The advent of digital marketing has proved lucrative for many businesses. Advertisers appearing out of any crevice, willing to push any product on a digital billboard they can get their hands on.
From Google to Facebook to Amazon, we see these advertisements everywhere.
Anywhere you go, you’ll see all sorts of slogans on banners. It could be that the company proves they’ll win 95% of their trades or that they make 100% returns in a year. Some people even go so far as to guarantee it. Other times, you see some story about a person who magically converts $15,000 in debt to $3 million in under a year.
It’s some kind of miracle. According to these marketing campaigns, anybody can do it.
This is where the Commission is beginning to hammer in a legal lesson. The FTC can do more than impose hefty penalties and fines. Thankfully, it can also aid in criminal prosecution, should these cases go that far.
Here is what the FTC says on their website:
Specifically, in contrast with that, the Commission had scraped a few of the many testimonials from OTA’s website:
“It took me 18 years to develop a decent salary. After three months here at OTA, I’m making almost as much money as my business.”
“The story of Jasmine Wang, an OTA employee, who purportedly grew a $12,000 trading account to $128,000 in nine months.”
“A promotional video featuring a retiree who purportedly used OTA’s trading strategy to create a retirement income that was bigger than his income while he was working, including $40,000 in a single trade.”
Things like this are common across the internet. If the FTC succeeds in this case, it will set a great precedent to safeguard consumers moving forward. Better yet, it will set a clear legal benchmark for the future of digital marketing.
In another part of the FTC’s filing, they state:
Many dissatisfied customers have requested refunds of the monies they paid for OTA’s training. In numerous instances, when Defendants agree to honor a refund request, they condition the refund on the consumer signing an agreement barring the consumer from posting negative reviews about OTA and its services, and from providing negative information about OTA and its employees, including potential law violations, to law enforcement agencies.
This is, in fact, very common across the board. This is why companies such as The Raging Bull LLC not only change their business name all the time, but they have so few negative reviews on places like the Better Business Bureau:
Companies like this one generally aren’t shy from either purchasing reviews on places like Trustpilot to boost the semblance of authenticity. This is the fundamental nature of fraud that the Federal Trade Commission is attempting to stop.
To a certain extent, businesses have snake-oil salesmen. Car dealerships work off commission, as do real estate agents, etc. People need to transact in order to make a living. However, these commission agents sell you something. The trajectory of digital marketing today isn’t actually attempting to sell you anything. It’s imposing as a form of free insurance when it is going to leave you with less than you started — at its core, it’s an illegal transfer of wealth that has been flying under the FTC’s radar for a long time.
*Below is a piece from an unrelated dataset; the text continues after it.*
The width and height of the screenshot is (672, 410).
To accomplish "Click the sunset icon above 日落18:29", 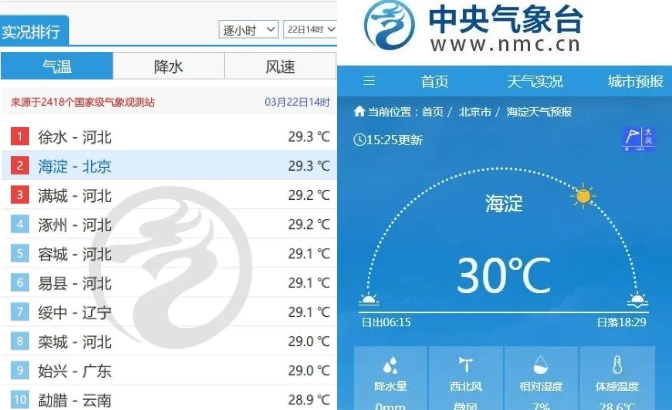I will 637,300.

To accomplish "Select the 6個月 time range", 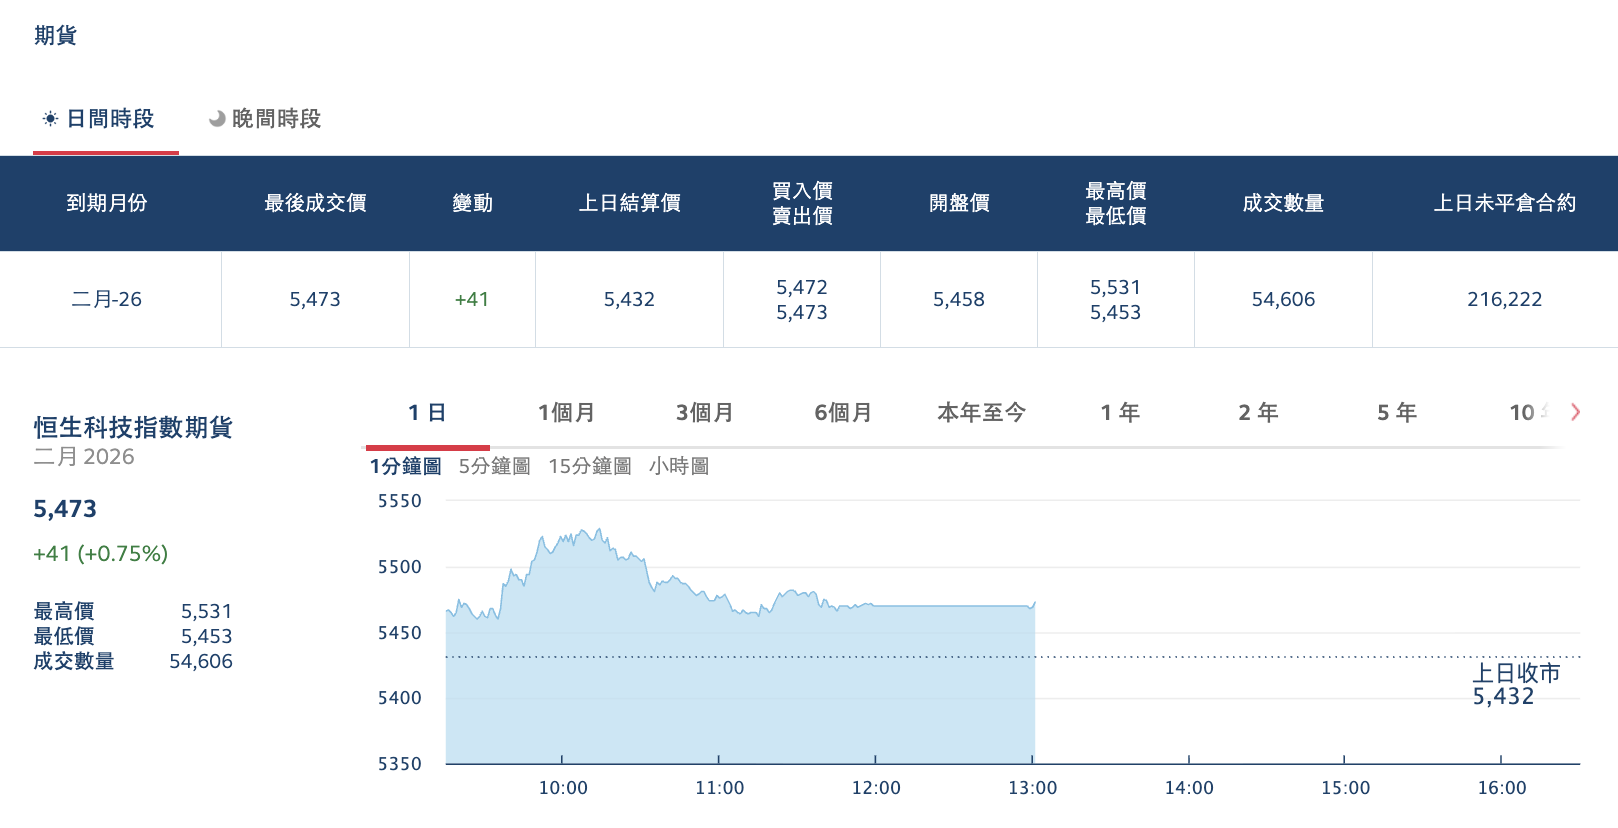I will tap(843, 412).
The commission is finally catching on.
One of the more critical things moving forward will be disproving OTA’s claim that anybody can purchase their online course and use their strategy to earn a substantial income.
The Online Trading Academy is only one of many fraudulent day trading marketers out there. And, according to the FTC, OTA alone has collected $370 million in the last six years.
More recently, on April 7th, a federal court granted the FTC a preliminary injunction to halt all business activity of OTA.
Time will tell how this case will play out. If it ends up a win for the FTC, I’m anticipating that many of these gurus all over the internet will magically begin to disappear.